Luckily for us and posterity, late actor Irrfan Khan’s final film is an exquisite piece of cinema. Enchanting to view and gorgeous in feel, The Song Of Scorpions is an enigmatic parable set to the tune of a cinematic rhythm by a master craftsman. I’ve been a fan of Anup Singh’s cinema since Qissa where Irrfan played a Sikh father hellbent on proving his daughter to be a son. In many ways in The Song Of Scorpions Irrfan plays a distant cousin to his character in Qissa. The film stars Irrfan alongside Golshifteh Farahani, Waheeda Rehman and Shashank Arora.
His camel-plying hero Aadam is a mulishly stubborn man, driven to obsessive self-destructive lengths by his passion for a stunning resolute woman of the deserts (Iranian beauty Golshifteh), who sings to scorpions. And there lies the sting! This is a film that addresses the position of power of a self-independent female in a dominantly patriarchal rural setting, and how such a woman who is “too big for her boots” is cut down to size by masculine autocracy.
Nooran roams the deserts with the confident strides of a faith healer until one night her faith is shaken. She comes home a broken woman and gives in to the offer of marriage with Aadam who loves her in a twisted terrifying way that finally tears into Nooran’s womb, rendering her revenge into a kind of nebulous feminist statement that will leave viewers stirred shaken and in a strange way healed and whole even as the narrative opens up wounds that have no cure.

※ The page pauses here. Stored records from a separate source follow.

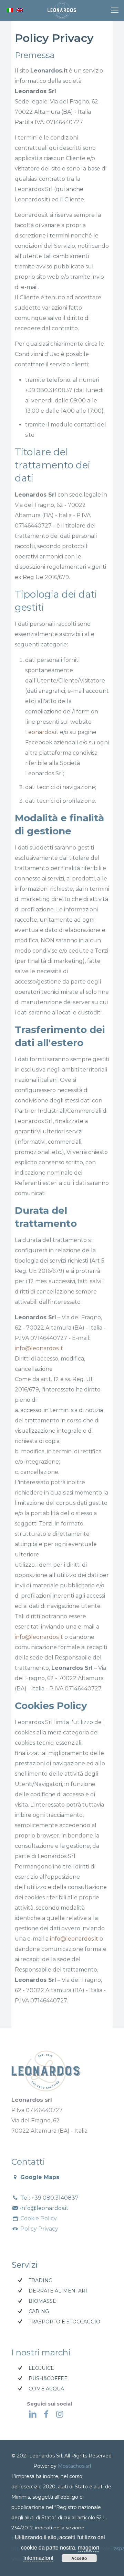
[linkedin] (33, 2414)
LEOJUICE (41, 2368)
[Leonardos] (62, 10)
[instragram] (60, 2414)
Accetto (79, 2558)
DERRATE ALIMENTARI (58, 2291)
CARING (39, 2311)
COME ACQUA (46, 2389)
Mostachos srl (74, 2466)
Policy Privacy (38, 2228)
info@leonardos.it (39, 1348)
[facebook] (46, 2414)
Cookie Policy (38, 2218)
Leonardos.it (42, 732)
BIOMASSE (42, 2301)
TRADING (40, 2280)
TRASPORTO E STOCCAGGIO (64, 2322)
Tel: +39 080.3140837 (49, 2198)
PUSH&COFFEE (48, 2378)
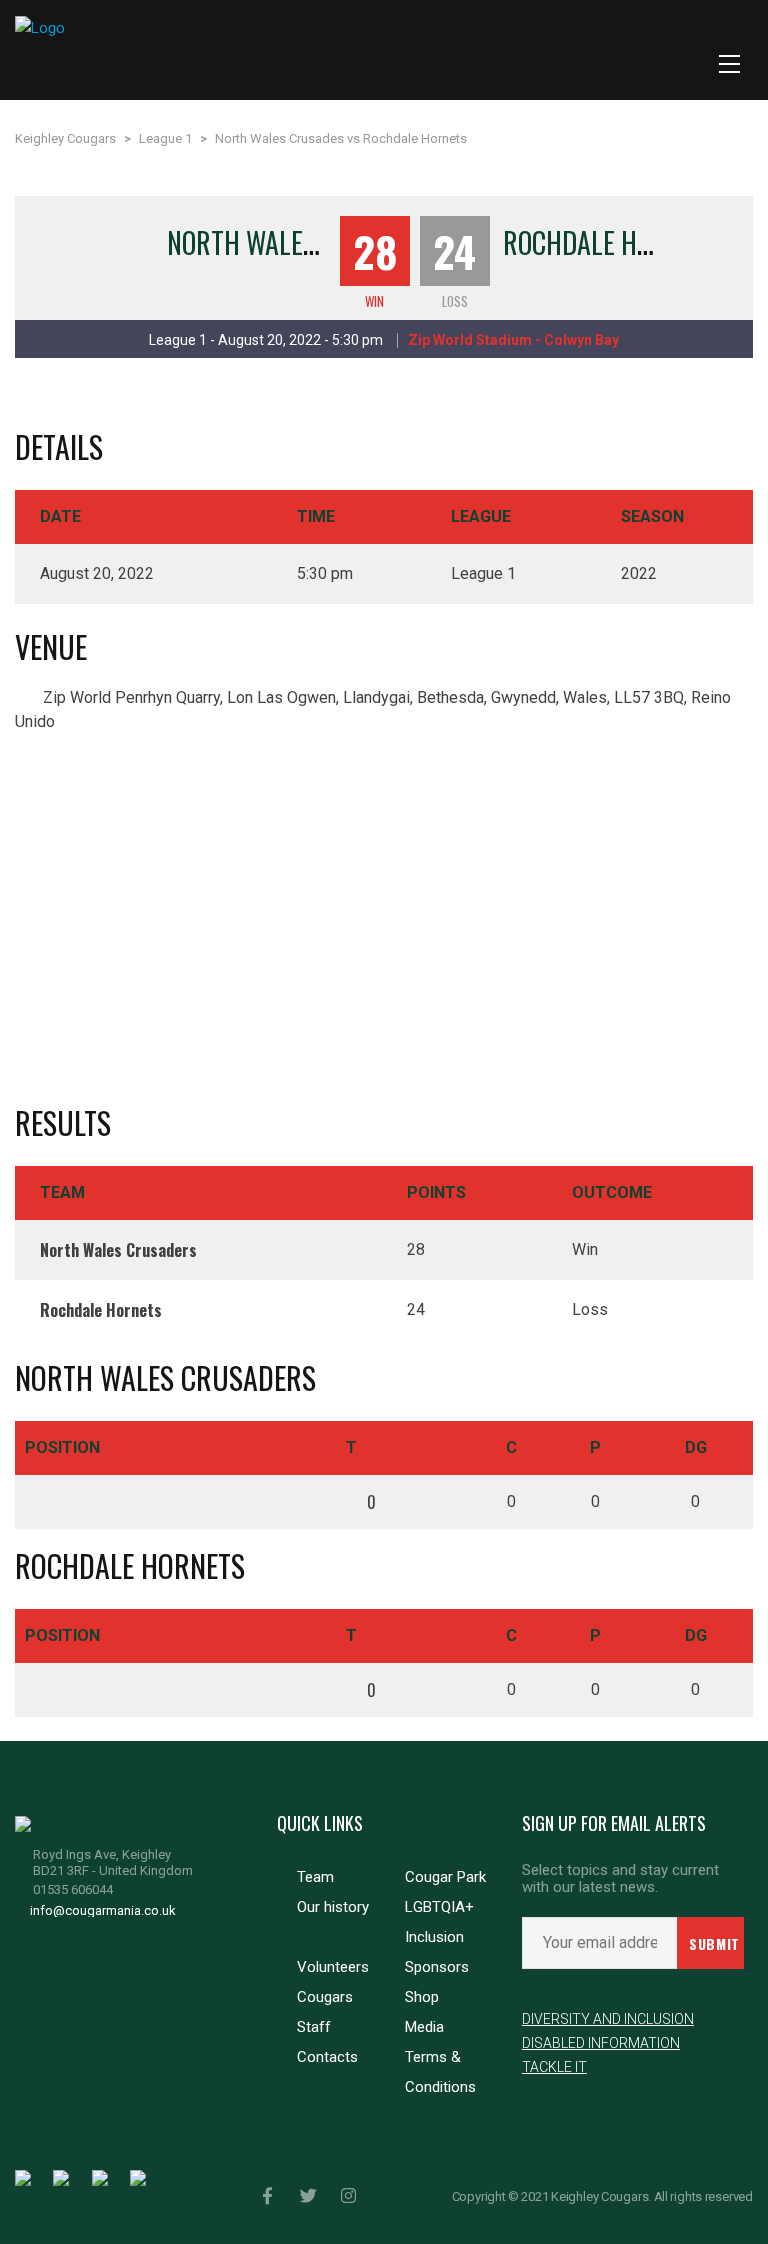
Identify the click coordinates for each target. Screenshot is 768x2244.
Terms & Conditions (440, 2072)
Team (315, 1877)
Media (424, 2027)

This is an elegiac film haunted by long-suppressed demons of discrimination and masculine privilege. Golshifteh stands gracefully tall in the morass of intimidating masculinity. But I thought she was somewhat out of place in the Jaisalmer deserts. A bit like a swan swooping down into a cavalcade of crows. The stately Waheeda Rehman, on the other hand, just blends into the desert scape. This is not the first time that the actress has visited the sand dunes. Who has forgotten her in Reshma Aur Shera? Alas Ms Rahman’s role ends abruptly, as it is meant to, though her spirit haunts the film till the end, and beyond.

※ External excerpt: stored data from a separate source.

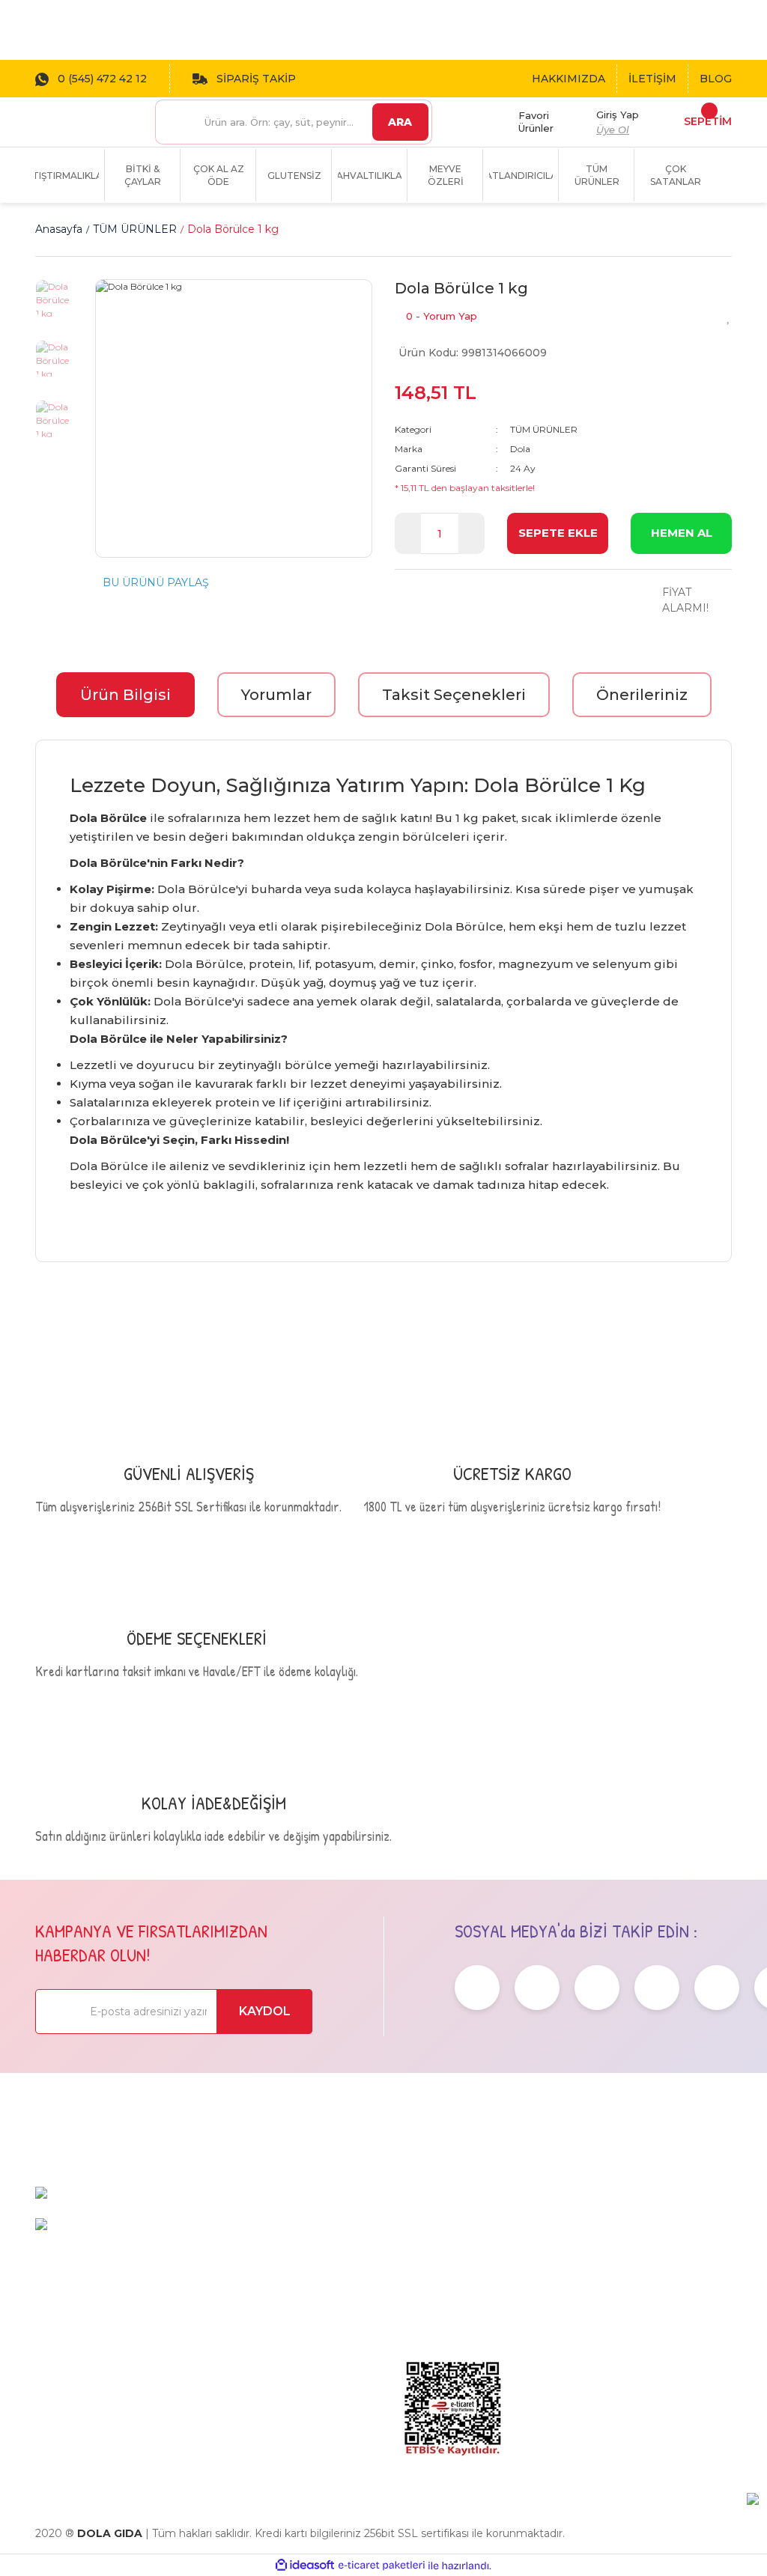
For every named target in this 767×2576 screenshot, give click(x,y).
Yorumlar (276, 695)
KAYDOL (265, 2011)
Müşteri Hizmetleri (664, 2231)
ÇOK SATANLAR (675, 175)
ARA (400, 122)
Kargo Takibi (670, 2299)
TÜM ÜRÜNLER (543, 429)
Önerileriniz (642, 695)
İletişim (416, 2293)
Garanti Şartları (556, 2322)
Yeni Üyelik (665, 2322)
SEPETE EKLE (558, 533)
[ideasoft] (305, 2566)
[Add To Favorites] (729, 315)
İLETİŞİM (652, 78)
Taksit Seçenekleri (454, 695)
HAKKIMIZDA (568, 78)
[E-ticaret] (381, 2565)
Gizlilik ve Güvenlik (541, 2291)
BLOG (716, 78)
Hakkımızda (429, 2224)
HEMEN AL (681, 533)
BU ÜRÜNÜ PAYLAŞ (156, 582)
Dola (520, 448)
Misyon (415, 2270)
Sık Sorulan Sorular (665, 2268)
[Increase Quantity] (471, 533)
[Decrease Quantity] (408, 533)
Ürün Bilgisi (125, 695)
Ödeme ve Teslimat (545, 2254)
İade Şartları (549, 2345)
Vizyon (413, 2247)
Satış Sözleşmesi (561, 2224)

There is more than a hint of attraction between Irrfan and his sidekick-buddy Shashank Arora. Even when they visit brothels together (where Arora goes berserk while Khan remains chastely aloof), they are more interested in one another than the bounty of beauties beyond.
Irrfan, in one of his career’s best, owns his role as only he could. His stormy passion for Nooran is almost religious in its commitment. In one sequence, after Nooran gets up from the bed, Irrfan sniffs her pillow to get a whiff of the woman whom he won’t touch until she says so. It’s a complex character, whose densities are dismantled, broken down and deconstructed by an actor who never “played” characters. He owned them. The Song Of Scorpions is sumptuous in mood. The cinematographers (Pietro Zuercher, Carlotta Holy-Steinemann) capture the deserts in all their glory. But somewhere secreted in these sprawling stretches is the tragedy of a human heart that beats only for one love. This is not a love story. It is the story of a love that falls into an abyss.